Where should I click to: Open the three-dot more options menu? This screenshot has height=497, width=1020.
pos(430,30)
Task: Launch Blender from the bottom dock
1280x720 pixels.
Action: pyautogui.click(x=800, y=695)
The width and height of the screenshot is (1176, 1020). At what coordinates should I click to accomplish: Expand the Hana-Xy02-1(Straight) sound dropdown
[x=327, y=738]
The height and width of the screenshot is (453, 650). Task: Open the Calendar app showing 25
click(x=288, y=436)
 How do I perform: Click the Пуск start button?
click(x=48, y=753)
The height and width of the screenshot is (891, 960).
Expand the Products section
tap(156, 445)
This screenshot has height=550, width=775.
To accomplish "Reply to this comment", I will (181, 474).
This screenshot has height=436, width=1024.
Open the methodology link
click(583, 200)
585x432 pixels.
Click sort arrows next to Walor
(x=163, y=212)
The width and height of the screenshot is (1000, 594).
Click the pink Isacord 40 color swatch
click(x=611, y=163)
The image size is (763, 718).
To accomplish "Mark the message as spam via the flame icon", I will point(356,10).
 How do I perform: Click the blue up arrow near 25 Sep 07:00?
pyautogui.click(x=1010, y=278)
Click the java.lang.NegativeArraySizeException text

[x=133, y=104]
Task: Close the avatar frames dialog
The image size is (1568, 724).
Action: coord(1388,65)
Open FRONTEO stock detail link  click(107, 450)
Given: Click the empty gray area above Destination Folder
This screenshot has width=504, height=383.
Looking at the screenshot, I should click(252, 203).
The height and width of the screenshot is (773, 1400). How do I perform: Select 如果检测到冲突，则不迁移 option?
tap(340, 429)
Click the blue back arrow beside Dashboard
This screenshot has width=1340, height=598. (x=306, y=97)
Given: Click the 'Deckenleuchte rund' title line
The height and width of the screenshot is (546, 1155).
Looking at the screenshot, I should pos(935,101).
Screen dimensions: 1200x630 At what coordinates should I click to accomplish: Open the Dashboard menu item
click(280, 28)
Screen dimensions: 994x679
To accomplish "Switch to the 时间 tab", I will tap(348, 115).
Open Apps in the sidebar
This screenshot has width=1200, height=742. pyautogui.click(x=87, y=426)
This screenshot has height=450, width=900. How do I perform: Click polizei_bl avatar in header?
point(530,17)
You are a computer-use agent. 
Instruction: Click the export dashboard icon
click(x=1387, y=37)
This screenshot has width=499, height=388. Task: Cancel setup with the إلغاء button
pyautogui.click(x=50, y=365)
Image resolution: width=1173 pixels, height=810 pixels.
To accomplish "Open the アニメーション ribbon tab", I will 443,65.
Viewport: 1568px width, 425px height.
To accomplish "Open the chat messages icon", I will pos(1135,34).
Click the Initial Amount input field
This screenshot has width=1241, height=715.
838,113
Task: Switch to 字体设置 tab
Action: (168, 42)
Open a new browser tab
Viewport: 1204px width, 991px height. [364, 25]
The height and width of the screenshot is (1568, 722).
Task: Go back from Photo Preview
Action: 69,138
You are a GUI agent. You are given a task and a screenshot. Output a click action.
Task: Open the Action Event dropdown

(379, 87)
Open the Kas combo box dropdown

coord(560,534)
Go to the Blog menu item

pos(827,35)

Task requirements: If a line in the listing holds the word "agent", list that line.

Reply:
You are a computer-use agent. 
You are a GUI agent. You are given a task and a screenshot. Output a click action.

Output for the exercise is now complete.